Exercise goal: A complete copy of the entries, exactly as written, is the expected result.

----------

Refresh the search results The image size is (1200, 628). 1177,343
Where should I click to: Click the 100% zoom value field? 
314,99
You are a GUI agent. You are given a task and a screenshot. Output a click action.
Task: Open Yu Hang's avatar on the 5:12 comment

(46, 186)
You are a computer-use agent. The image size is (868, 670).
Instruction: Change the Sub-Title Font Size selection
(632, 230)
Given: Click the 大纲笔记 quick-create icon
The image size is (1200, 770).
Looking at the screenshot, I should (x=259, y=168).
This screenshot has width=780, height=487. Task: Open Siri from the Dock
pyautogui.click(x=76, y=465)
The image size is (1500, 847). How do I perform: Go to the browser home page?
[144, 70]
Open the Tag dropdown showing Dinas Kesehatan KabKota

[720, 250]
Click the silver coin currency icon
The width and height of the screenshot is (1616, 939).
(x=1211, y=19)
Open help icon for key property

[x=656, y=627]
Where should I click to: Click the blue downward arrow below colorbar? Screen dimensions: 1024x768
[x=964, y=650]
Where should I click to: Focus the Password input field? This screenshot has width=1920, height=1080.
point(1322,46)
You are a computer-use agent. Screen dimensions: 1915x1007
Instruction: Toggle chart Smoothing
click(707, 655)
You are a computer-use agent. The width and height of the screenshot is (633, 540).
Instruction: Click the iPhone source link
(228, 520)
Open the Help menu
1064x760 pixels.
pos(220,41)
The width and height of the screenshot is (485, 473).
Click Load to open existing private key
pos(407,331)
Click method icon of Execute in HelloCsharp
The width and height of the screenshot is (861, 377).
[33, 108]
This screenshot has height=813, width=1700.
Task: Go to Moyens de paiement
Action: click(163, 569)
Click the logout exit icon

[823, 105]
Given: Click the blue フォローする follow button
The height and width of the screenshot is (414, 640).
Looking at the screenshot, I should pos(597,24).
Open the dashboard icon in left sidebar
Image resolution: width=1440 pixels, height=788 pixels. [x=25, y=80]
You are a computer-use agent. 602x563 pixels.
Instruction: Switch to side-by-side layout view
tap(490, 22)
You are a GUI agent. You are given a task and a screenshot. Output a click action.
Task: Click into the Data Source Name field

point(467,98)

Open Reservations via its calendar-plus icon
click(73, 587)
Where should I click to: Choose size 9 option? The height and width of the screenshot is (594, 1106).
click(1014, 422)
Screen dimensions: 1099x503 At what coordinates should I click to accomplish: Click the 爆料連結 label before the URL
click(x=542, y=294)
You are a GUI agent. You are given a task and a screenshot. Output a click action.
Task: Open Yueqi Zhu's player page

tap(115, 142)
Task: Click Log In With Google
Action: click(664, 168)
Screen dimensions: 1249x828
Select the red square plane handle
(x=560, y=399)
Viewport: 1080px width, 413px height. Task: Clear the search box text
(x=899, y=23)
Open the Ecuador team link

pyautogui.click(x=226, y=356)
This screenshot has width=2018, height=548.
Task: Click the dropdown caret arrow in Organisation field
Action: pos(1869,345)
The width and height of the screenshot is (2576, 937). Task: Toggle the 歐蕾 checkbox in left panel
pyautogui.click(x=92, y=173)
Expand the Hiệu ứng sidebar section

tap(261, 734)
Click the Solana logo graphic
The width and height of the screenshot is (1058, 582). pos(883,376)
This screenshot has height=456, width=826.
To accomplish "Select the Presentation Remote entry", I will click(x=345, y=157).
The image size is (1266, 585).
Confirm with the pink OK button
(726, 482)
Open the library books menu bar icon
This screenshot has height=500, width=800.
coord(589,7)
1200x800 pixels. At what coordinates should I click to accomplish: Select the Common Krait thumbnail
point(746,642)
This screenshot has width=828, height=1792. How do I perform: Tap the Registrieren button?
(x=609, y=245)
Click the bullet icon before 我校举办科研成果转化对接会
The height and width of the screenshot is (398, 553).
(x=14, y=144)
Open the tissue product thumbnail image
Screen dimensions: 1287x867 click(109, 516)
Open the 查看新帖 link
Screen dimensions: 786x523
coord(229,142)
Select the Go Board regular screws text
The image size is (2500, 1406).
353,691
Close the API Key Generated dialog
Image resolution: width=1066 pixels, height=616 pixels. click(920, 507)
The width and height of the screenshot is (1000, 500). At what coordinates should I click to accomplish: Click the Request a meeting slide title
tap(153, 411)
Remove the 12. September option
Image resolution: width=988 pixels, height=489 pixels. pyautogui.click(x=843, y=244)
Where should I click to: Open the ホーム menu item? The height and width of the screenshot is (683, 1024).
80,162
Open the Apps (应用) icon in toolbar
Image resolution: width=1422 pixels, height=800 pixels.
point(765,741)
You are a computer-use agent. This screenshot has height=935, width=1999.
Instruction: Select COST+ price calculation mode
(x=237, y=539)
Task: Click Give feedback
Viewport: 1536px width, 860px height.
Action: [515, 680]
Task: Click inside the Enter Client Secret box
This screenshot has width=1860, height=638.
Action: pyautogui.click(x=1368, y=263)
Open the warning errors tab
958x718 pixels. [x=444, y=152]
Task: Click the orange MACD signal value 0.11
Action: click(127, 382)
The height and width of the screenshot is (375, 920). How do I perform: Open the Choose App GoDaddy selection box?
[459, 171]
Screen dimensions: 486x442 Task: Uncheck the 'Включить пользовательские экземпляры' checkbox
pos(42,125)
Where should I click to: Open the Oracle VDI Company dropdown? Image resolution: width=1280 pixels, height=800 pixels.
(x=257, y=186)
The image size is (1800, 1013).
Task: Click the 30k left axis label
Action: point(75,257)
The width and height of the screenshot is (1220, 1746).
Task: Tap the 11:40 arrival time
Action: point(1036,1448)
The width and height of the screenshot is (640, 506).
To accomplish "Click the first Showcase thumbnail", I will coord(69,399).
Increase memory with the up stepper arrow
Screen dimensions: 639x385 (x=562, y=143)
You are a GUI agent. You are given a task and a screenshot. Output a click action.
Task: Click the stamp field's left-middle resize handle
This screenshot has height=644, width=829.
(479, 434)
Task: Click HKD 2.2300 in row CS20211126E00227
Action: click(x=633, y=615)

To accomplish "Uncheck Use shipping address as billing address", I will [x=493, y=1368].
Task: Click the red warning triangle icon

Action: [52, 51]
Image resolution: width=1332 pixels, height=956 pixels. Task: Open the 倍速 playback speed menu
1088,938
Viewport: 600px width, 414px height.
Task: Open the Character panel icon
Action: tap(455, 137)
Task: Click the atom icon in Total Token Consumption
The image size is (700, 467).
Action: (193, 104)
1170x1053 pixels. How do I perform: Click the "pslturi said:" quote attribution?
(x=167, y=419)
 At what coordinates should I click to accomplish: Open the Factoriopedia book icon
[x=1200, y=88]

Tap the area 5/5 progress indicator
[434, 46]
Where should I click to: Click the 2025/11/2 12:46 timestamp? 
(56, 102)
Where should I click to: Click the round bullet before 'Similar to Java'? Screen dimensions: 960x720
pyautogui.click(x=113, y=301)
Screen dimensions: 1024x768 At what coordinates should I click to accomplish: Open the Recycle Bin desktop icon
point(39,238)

----------

Answer for the task:
Refresh the search results The image size is (1200, 628). 1177,343
Where should I click to: Click the 100% zoom value field? 
314,99
You are a GUI agent. You are given a task and a screenshot. Output a click action.
Task: Open Yu Hang's avatar on the 5:12 comment

(46, 186)
You are a computer-use agent. The image size is (868, 670).
Instruction: Change the Sub-Title Font Size selection
(632, 230)
Given: Click the 大纲笔记 quick-create icon
The image size is (1200, 770).
Looking at the screenshot, I should (x=259, y=168).
This screenshot has width=780, height=487. Task: Open Siri from the Dock
pyautogui.click(x=76, y=465)
The image size is (1500, 847). How do I perform: Go to the browser home page?
[144, 70]
Open the Tag dropdown showing Dinas Kesehatan KabKota

[720, 250]
Click the silver coin currency icon
The width and height of the screenshot is (1616, 939).
(x=1211, y=19)
Open help icon for key property

[x=656, y=627]
Where should I click to: Click the blue downward arrow below colorbar? Screen dimensions: 1024x768
[x=964, y=650]
Where should I click to: Focus the Password input field? This screenshot has width=1920, height=1080.
point(1322,46)
You are a computer-use agent. Screen dimensions: 1915x1007
Instruction: Toggle chart Smoothing
click(707, 655)
You are a computer-use agent. The width and height of the screenshot is (633, 540).
Instruction: Click the iPhone source link
(228, 520)
Open the Help menu
1064x760 pixels.
pos(220,41)
The width and height of the screenshot is (485, 473).
Click Load to open existing private key
pos(407,331)
Click method icon of Execute in HelloCsharp
The width and height of the screenshot is (861, 377).
[33, 108]
This screenshot has height=813, width=1700.
Task: Go to Moyens de paiement
Action: click(163, 569)
Click the logout exit icon

[823, 105]
Given: Click the blue フォローする follow button
The height and width of the screenshot is (414, 640).
Looking at the screenshot, I should pos(597,24).
Open the dashboard icon in left sidebar
Image resolution: width=1440 pixels, height=788 pixels. [x=25, y=80]
You are a computer-use agent. 602x563 pixels.
Instruction: Switch to side-by-side layout view
tap(490, 22)
You are a GUI agent. You are given a task and a screenshot. Output a click action.
Task: Click into the Data Source Name field

point(467,98)

Open Reservations via its calendar-plus icon
click(73, 587)
Where should I click to: Choose size 9 option? The height and width of the screenshot is (594, 1106).
click(1014, 422)
Screen dimensions: 1099x503 At what coordinates should I click to accomplish: Click the 爆料連結 label before the URL
click(x=542, y=294)
You are a GUI agent. You are given a task and a screenshot. Output a click action.
Task: Open Yueqi Zhu's player page

tap(115, 142)
Task: Click Log In With Google
Action: click(664, 168)
Screen dimensions: 1249x828
Select the red square plane handle
(x=560, y=399)
Viewport: 1080px width, 413px height. Task: Clear the search box text
(x=899, y=23)
Open the Ecuador team link

pyautogui.click(x=226, y=356)
This screenshot has width=2018, height=548.
Task: Click the dropdown caret arrow in Organisation field
Action: pos(1869,345)
The width and height of the screenshot is (2576, 937). Task: Toggle the 歐蕾 checkbox in left panel
pyautogui.click(x=92, y=173)
Expand the Hiệu ứng sidebar section

tap(261, 734)
Click the Solana logo graphic
The width and height of the screenshot is (1058, 582). pos(883,376)
This screenshot has height=456, width=826.
To accomplish "Select the Presentation Remote entry", I will click(x=345, y=157).
The image size is (1266, 585).
Confirm with the pink OK button
(726, 482)
Open the library books menu bar icon
This screenshot has height=500, width=800.
coord(589,7)
1200x800 pixels. At what coordinates should I click to accomplish: Select the Common Krait thumbnail
point(746,642)
This screenshot has width=828, height=1792. How do I perform: Tap the Registrieren button?
(x=609, y=245)
Click the bullet icon before 我校举办科研成果转化对接会
The height and width of the screenshot is (398, 553).
(x=14, y=144)
Open the tissue product thumbnail image
Screen dimensions: 1287x867 click(109, 516)
Open the 查看新帖 link
Screen dimensions: 786x523
coord(229,142)
Select the Go Board regular screws text
The image size is (2500, 1406).
353,691
Close the API Key Generated dialog
Image resolution: width=1066 pixels, height=616 pixels. click(920, 507)
The width and height of the screenshot is (1000, 500). At what coordinates should I click to accomplish: Click the Request a meeting slide title
tap(153, 411)
Remove the 12. September option
Image resolution: width=988 pixels, height=489 pixels. pyautogui.click(x=843, y=244)
Where should I click to: Open the ホーム menu item? The height and width of the screenshot is (683, 1024).
80,162
Open the Apps (应用) icon in toolbar
Image resolution: width=1422 pixels, height=800 pixels.
point(765,741)
You are a computer-use agent. This screenshot has height=935, width=1999.
Instruction: Select COST+ price calculation mode
(x=237, y=539)
Task: Click Give feedback
Viewport: 1536px width, 860px height.
Action: [515, 680]
Task: Click inside the Enter Client Secret box
This screenshot has width=1860, height=638.
Action: pyautogui.click(x=1368, y=263)
Open the warning errors tab
958x718 pixels. [x=444, y=152]
Task: Click the orange MACD signal value 0.11
Action: click(127, 382)
The height and width of the screenshot is (375, 920). How do I perform: Open the Choose App GoDaddy selection box?
[459, 171]
Screen dimensions: 486x442 Task: Uncheck the 'Включить пользовательские экземпляры' checkbox
pos(42,125)
Where should I click to: Open the Oracle VDI Company dropdown? Image resolution: width=1280 pixels, height=800 pixels.
(x=257, y=186)
The image size is (1800, 1013).
Task: Click the 30k left axis label
Action: point(75,257)
The width and height of the screenshot is (1220, 1746).
Task: Tap the 11:40 arrival time
Action: point(1036,1448)
The width and height of the screenshot is (640, 506).
To accomplish "Click the first Showcase thumbnail", I will coord(69,399).
Increase memory with the up stepper arrow
Screen dimensions: 639x385 (x=562, y=143)
You are a GUI agent. You are given a task and a screenshot. Output a click action.
Task: Click the stamp field's left-middle resize handle
This screenshot has height=644, width=829.
(479, 434)
Task: Click HKD 2.2300 in row CS20211126E00227
Action: click(x=633, y=615)

To accomplish "Uncheck Use shipping address as billing address", I will [x=493, y=1368].
Task: Click the red warning triangle icon

Action: [52, 51]
Image resolution: width=1332 pixels, height=956 pixels. Task: Open the 倍速 playback speed menu
1088,938
Viewport: 600px width, 414px height.
Task: Open the Character panel icon
Action: tap(455, 137)
Task: Click the atom icon in Total Token Consumption
The image size is (700, 467).
Action: (193, 104)
1170x1053 pixels. How do I perform: Click the "pslturi said:" quote attribution?
(x=167, y=419)
 At what coordinates should I click to accomplish: Open the Factoriopedia book icon
[x=1200, y=88]

Tap the area 5/5 progress indicator
[434, 46]
Where should I click to: Click the 2025/11/2 12:46 timestamp? 
(56, 102)
Where should I click to: Click the round bullet before 'Similar to Java'? Screen dimensions: 960x720
pyautogui.click(x=113, y=301)
Screen dimensions: 1024x768 At what coordinates should I click to accomplish: Open the Recycle Bin desktop icon
point(39,238)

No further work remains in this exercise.